My intuition is that the strategy should be some number $a$ such that I will redraw if my first number is smaller than $a$. If I assume the opponent has the same strategy but with a number $b$, I can separate into two cases: $a \leq b$ or not. In the former case, there are 3 cases for my final result: my final result is less than a, my final result is in $[a, b]$, or my final result is in $[b, 1]$. The same is true for my opponent giving a total of 9 scenarios between the two of us. If both our answers are in the same interval, I think there is a 50% chance I will win. Otherwise, the intervals are disjoint, and I have either a 0 or 100% chance I will win. Since all 9 of these scenarios are also disjoint, I can add these probabilities together to get an answer for the probability I will win in terms of $a$ and $b$, but when I take a derivative to find a maxima, the answer for $a$ still depends on $b$.
I'm having trouble figuring out what $a$ should be since I don't have a game theory background.
I modeled a discrete approximation of this in Excel as follows, and it looks interesting. The Excel file is here. While this doesn’t answer your question, it suggests the optimal choice for $a$ is over $1/2$, and that there is only one value of $a$ for which your opponent has no winning strategy. (If I had to guess, I’d guess it’s 0.625.)
The game I modeled is the following one:
Aisha and Bob each spin a 26-equal-segment wheel labeled a-z twice. Each player has a secret threshold letter (shown in the example below with Aisha's as m, Bob's as r; these correspond to your $a$ and $b$). If the first spin result is at least the threshold, the player's first spin counts (orange shading); otherwise, the player's second spin counts (pink shading). The winner is the player whose result is highest (closest to z). [I used letters instead of equally-spaced numbers in $[0,1]$ to make it easier to look at and understand.]
The top $26$ by $26$ grid shows Aisha's result for each of the $26^2=676$ equally likely possibilities for the two spins. The bottom grid shows Bob's result.

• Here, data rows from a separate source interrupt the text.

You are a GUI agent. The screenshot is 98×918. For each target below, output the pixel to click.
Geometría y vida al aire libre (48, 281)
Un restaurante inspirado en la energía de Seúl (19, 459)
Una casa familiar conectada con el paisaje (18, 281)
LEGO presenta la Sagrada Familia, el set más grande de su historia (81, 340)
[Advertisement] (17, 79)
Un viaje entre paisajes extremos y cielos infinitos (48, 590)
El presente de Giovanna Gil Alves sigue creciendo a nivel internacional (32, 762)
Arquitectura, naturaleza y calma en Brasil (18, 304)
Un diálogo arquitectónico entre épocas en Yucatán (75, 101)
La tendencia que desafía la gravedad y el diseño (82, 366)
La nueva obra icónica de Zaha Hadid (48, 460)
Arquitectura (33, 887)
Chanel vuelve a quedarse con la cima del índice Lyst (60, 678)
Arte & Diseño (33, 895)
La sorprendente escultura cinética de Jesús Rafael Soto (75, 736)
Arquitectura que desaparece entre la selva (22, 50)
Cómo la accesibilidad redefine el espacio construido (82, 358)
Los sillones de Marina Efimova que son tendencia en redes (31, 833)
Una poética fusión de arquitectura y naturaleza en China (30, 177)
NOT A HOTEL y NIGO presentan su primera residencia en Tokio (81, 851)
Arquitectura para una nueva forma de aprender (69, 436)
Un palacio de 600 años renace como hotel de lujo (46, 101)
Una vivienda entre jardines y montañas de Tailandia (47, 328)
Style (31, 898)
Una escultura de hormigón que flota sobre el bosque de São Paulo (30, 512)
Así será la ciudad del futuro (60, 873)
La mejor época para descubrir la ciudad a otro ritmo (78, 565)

Columns AO and AP show the distribution of results for each player.
The matrix of numbers at top right tabulates the number of winning games for Aisha among each of the $676^2$ equally likely results of each player spinning twice.
Let me explain the blue square, at the intersection of the m-column and the q-row. Aisha’s result is q $38/676$ of the time, and Bob's is m $17/676$ of the time. So the game outcome is q vs m (Aisha wins) $38x17 = 646$ times (out of all $676^2$ games), so we count $646$ wins for Aisha.
Summing over all $676^2$ games, Aisha wins $0.4734$ of the time with these secret thresholds (m for Aisha, r for Bob). Bob wins $0.4820$ of the time, giving Bob an edge of $0.00853$ wins per game.
What was initially counter-intuitive for me is that given a specific secret threshold for Aisha (say m), the optimal threshold for Bob isn't obvious. (For Aisha's m, Bob's best threshold is p. If Aisha's threshold is e or f, Bob's should be n.)
If Aisha's threshold is q, however, it looks like Bob has no winning strategy, but he can break even by using the same threshold. The lack of a winning strategy isn't surprising, since matching thresholds make it a symmetric game, but the fact that the only threshold that can't be beat is q was unexpected.
Perhaps you or someone else will try to prove that $a=0.625$ is the optimal strategy, guaranteeing at least a break-even game.